● **Extract**:
While in Bapan, Day saw people working in the fields in their 80s and 90s while he was “almost crippled” in his 40s. When he returned home, he used himself as a guinea pig to test the theories he developed in Bapan. As much as possible, he tried to incorporate the Bapan lifestyle in his life. He began eating locally grown, unprocessed foods, including salads and legumes, at all meals while consuming meat sparingly. A typical breakfast is salad, nut butter on Ezekiel bread and fruit from a farmers market.

He has built grow boxes in his front yard for a future vegetable garden. He also became physically active throughout the day, right down to performing surgery from a standing position instead of sitting, and taking the stairs instead of the elevator.

Day, now 49, is healthy again. The weight came off gradually over the course of a year (he’s back down to a rail-thin 175 pounds). The aches and pains disappeared. He was able to resume exercise. He recently ran a marathon. He skis. He keeps a paddle board strapped to his car and when he has a hole in his schedule he drives to the Jordan River and does laps.

He runs and bikes mountain trails. He skis — cross country and alpine — about 100 days a year, even if it’s just to make one run before dashing off to work. Sometimes that means hiking to the top of a ski hill because the resorts are closed by the time he gets off work. He begins skiing before the resorts open in the winter, hiking up to the top with his “rock skis” and skiing/scraping his way to the bottom. He continues to ski in the summer after the resorts have closed, finally quitting in July.

“Every day I’m not seeing patients I’m climbing a mountain year round with family,” he says.

Day uses himself to prove another point. He had his genes analyzed. He learned that he had one copy of the Alzheimer’s gene and a copy of the diabetes gene, and two copies of the fat gene.

“It’s the luck of the draw, the cards I’ve been dealt,” he says. “It just shows you can reprogram your genes. Genes are like seeds. You have to have the right environment for good genes or bad genes to grow. You can suppress the bad genes you were dealt. DNA is not your destiny. You can deactivate them with a healthy lifestyle. I am living proof. A healthy lifestyle trumps genes in most cases.”

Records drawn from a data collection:
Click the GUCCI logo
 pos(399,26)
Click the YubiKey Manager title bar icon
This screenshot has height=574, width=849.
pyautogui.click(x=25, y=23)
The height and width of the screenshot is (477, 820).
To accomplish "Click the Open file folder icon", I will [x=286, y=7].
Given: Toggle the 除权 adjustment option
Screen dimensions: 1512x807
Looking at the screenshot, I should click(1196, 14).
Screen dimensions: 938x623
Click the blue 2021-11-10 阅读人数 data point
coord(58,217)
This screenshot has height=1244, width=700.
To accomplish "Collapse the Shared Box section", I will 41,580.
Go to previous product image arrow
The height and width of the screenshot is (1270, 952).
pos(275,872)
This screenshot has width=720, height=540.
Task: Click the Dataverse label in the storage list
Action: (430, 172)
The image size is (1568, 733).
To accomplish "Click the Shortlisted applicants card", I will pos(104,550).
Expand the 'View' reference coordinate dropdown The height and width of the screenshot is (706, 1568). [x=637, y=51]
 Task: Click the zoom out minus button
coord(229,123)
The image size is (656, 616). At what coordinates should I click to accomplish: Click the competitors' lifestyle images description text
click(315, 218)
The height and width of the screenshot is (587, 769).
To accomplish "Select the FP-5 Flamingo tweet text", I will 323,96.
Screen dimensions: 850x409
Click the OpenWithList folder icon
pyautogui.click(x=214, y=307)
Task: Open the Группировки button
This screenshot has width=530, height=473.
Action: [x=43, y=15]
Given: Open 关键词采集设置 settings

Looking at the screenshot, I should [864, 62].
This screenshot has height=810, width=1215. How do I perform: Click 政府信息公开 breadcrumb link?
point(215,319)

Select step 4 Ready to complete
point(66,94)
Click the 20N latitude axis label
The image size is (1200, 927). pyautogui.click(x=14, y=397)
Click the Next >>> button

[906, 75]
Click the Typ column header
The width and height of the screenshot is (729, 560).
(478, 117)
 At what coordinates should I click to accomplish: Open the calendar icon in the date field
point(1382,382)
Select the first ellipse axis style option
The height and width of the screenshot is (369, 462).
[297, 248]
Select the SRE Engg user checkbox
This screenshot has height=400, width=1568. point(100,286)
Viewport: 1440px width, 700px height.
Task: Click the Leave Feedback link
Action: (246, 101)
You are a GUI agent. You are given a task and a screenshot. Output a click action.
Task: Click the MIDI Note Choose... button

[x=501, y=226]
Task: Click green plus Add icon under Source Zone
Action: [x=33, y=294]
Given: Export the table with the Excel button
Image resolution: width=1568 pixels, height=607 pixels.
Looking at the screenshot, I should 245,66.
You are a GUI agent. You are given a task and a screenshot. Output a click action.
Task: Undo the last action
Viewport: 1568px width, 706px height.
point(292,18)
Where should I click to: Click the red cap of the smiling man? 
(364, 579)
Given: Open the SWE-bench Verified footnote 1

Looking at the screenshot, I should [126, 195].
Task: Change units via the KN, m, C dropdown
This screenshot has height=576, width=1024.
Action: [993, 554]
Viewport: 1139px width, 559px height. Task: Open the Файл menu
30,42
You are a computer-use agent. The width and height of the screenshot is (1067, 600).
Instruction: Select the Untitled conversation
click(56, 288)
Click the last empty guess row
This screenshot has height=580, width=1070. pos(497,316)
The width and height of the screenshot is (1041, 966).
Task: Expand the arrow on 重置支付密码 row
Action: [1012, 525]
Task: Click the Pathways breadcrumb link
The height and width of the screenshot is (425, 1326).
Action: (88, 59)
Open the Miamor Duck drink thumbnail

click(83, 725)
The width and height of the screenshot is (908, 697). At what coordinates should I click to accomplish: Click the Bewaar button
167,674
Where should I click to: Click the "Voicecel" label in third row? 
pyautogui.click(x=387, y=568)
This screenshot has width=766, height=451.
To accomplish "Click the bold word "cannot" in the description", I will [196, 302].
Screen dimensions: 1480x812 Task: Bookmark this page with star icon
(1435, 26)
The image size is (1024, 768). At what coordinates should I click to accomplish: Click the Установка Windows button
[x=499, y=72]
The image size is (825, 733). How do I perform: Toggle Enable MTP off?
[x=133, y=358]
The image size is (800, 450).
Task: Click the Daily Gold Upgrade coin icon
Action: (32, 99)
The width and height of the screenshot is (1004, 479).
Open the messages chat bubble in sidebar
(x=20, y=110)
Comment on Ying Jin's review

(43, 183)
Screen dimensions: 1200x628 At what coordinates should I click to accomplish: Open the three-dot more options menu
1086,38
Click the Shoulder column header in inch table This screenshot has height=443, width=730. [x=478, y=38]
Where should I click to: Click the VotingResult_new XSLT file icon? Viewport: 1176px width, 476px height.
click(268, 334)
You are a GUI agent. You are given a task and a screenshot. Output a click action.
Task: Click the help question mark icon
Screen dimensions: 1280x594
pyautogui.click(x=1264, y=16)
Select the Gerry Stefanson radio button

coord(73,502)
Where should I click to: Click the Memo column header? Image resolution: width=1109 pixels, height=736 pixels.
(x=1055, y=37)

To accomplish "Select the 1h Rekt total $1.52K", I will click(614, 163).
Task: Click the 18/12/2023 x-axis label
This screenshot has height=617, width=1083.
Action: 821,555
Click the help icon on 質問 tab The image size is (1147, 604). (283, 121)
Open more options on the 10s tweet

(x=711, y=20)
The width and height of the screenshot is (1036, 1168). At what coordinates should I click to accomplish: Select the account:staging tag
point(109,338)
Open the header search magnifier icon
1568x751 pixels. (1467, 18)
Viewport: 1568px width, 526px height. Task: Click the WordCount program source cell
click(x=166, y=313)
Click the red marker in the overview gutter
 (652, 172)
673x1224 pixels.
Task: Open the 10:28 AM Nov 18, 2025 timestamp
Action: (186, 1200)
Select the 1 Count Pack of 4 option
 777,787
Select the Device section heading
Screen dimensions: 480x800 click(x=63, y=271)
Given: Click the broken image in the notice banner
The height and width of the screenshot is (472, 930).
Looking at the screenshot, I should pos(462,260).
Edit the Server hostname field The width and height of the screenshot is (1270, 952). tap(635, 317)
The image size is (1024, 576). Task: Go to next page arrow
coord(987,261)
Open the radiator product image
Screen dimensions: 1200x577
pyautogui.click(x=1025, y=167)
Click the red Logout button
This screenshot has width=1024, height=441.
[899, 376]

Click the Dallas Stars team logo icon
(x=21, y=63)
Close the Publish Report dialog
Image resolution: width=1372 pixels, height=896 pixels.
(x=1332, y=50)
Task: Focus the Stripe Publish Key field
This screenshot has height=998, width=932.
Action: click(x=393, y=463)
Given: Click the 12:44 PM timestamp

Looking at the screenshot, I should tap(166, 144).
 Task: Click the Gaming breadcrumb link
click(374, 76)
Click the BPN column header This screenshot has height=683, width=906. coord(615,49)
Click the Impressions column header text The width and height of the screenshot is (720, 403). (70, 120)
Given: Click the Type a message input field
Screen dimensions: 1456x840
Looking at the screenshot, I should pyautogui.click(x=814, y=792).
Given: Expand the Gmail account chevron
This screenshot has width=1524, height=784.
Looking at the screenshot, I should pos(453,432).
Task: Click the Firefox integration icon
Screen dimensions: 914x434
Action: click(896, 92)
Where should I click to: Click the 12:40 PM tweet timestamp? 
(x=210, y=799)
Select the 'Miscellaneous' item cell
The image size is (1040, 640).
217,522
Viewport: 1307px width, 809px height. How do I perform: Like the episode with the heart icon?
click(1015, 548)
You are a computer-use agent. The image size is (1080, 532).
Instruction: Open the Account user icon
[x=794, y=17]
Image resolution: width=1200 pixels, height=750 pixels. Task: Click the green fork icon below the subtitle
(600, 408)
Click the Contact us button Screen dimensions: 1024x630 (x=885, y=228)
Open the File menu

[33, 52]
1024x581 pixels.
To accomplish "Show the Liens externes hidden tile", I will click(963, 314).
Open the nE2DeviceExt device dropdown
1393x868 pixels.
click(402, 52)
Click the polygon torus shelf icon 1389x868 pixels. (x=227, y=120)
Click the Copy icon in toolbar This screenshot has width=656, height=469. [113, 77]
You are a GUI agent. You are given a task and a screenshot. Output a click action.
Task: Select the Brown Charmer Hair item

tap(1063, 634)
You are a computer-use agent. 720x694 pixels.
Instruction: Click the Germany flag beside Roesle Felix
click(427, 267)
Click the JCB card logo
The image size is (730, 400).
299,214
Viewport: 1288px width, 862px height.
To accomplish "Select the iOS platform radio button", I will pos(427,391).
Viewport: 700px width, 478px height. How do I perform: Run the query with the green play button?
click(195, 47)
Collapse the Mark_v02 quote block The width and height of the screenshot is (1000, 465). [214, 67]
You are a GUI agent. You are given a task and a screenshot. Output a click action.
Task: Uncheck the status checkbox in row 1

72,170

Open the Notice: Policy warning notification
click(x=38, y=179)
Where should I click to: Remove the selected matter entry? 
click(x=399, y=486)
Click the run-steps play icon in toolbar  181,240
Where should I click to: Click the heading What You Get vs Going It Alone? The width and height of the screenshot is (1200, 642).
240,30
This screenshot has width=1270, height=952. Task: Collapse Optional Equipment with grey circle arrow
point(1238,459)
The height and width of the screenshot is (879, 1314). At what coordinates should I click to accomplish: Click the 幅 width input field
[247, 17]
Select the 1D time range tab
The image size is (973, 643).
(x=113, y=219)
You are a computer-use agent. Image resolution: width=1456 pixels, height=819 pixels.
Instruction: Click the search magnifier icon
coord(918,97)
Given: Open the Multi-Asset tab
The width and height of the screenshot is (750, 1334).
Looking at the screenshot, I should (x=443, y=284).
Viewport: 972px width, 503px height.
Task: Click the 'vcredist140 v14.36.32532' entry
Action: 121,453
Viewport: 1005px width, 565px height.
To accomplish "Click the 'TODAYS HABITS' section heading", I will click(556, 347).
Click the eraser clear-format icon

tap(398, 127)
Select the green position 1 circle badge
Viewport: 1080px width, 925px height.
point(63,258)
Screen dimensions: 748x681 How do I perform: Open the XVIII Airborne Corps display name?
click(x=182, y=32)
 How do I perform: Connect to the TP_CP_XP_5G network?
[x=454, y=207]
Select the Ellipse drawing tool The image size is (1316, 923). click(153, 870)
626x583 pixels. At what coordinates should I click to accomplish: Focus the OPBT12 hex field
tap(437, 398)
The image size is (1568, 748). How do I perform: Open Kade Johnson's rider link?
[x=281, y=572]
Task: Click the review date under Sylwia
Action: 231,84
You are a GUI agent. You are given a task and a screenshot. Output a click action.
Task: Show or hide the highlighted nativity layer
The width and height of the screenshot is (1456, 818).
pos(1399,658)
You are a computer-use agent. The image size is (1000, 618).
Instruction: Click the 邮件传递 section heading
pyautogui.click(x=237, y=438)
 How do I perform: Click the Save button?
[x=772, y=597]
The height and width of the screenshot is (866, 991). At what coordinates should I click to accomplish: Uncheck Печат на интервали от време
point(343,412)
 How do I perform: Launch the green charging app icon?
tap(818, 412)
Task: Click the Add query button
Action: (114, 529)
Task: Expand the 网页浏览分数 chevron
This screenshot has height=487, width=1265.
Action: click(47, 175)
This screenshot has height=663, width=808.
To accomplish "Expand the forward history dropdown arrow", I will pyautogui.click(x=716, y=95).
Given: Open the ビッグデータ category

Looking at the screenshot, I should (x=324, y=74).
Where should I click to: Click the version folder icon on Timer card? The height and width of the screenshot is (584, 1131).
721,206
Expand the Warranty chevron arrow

● **Exercise description**:
Can you continue the passage about Day's health and lifestyle from the point where it stops? These lines come from a separate source.

● **Your response**:
There is one thing he hasn’t changed. He still works long hours. He remains an earnest, driven doctor. He is as passionate about medicine as he is skiing. He claims he was still in grade school when he determined that he wanted to be a cardiologist and a surgeon. At Alta High, he was a good student, served as a student body officer and competed for the school’s basketball, track and tennis teams. His plans to be a surgeon were almost derailed between his sophomore and junior years. During a mountain climbing accident, he severed three fingers on his left hand. Doctors reattached the digits, but only the middle finger survived, albeit with a fused joint; he lost about half of the ring and pinkie fingers.

“It’s something I still struggle with,” he says. “You never fully get over it. You make the best with what you have. I wish it had gone a different way.”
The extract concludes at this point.